Walau demikian, tak mudah begitu saja manusia tersadarkan dari keterhanyutannya pada dunia. Menurut agama, dunia tak seberapa nilainya ketimbang kehidupan akhirat. Dunia adalah panggung permainan dan senda gurai saja. Agama menggiring manusia untuk zuhud.

Apa itu zuhud? Zuhud bukanlah sifat dan sikap anti dunia. Bukan pula berbetah-betah dengan kondisi hidup miskin. Zuhud adalah kondisi batin yang memalingkan cinta pada yang hina kepada yang mulia. Maksudnya, mengkonversi cinta dunia ke cinta akhirat.

Seseorang dapat merasakan zuhud jika ia memiliki harta dunia. Semakin kaya seseorang secara materi, semakin teruji kualitas kezuhudannya. Imam al-Ghazali dalam kitabnya, Ihya’ ‘Ulumiddin mensyaratkan bahwa orang akan memiliki sifat zuhud apabila ia memiliki harta dunia. Mustahil orang hidup di bawah garis kemiskinan dibilang punya sifat zuhud.

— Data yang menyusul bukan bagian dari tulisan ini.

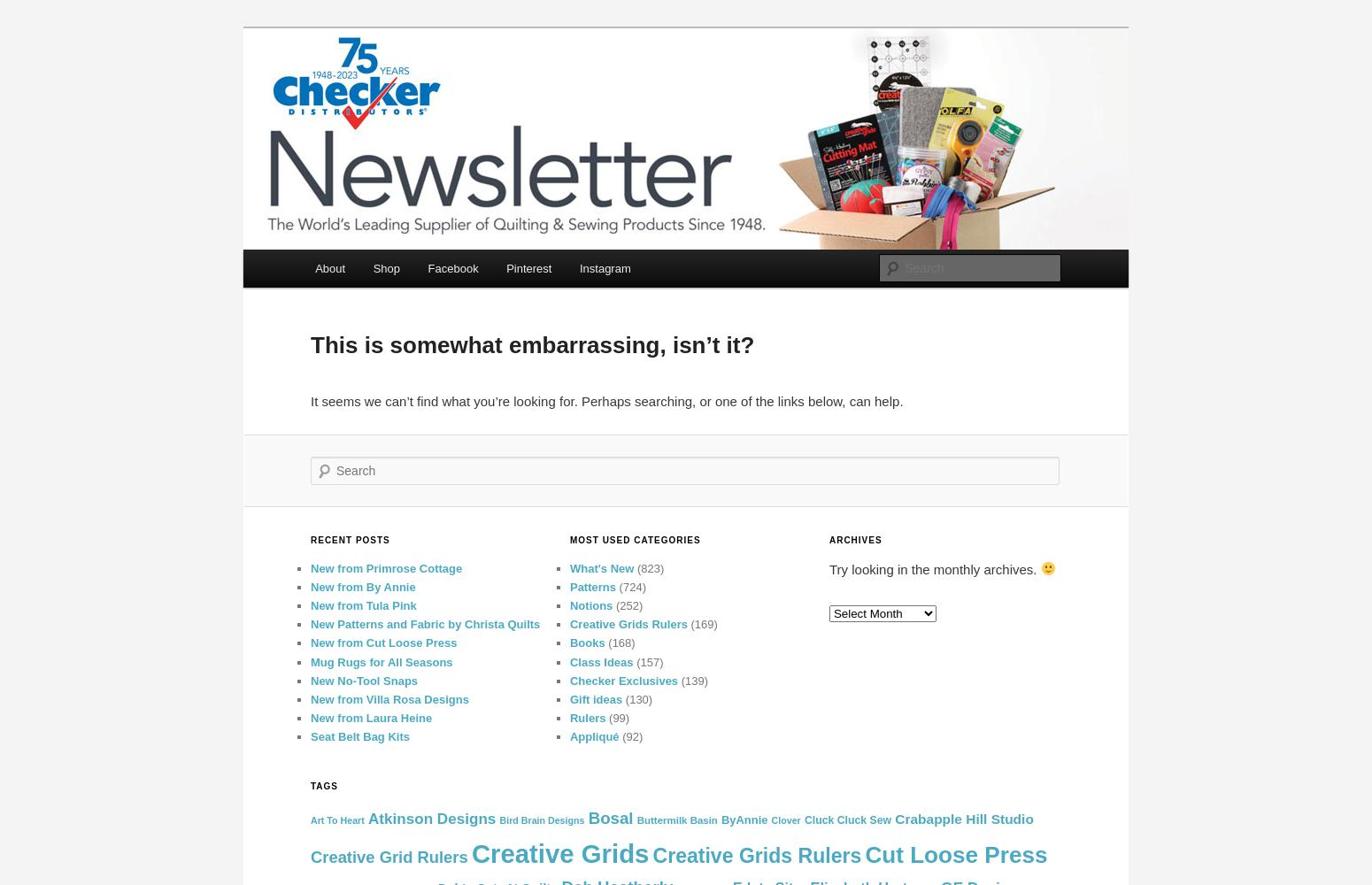  What do you see at coordinates (616, 717) in the screenshot?
I see `'(99)'` at bounding box center [616, 717].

Suatu ketika Ibn al-Mubarak dipanggil oleh seseorang dengan panggilan “Ya zahid (Hai orang zuhud).” Beliau menjawab, “Orang yang layak dipanggil zahid adalah Umar ibn Abd Aziz, dia bergelimang dunia, Tapi dia cuek padanya, sementara saya, apa yang layak saya zuhudkan?!”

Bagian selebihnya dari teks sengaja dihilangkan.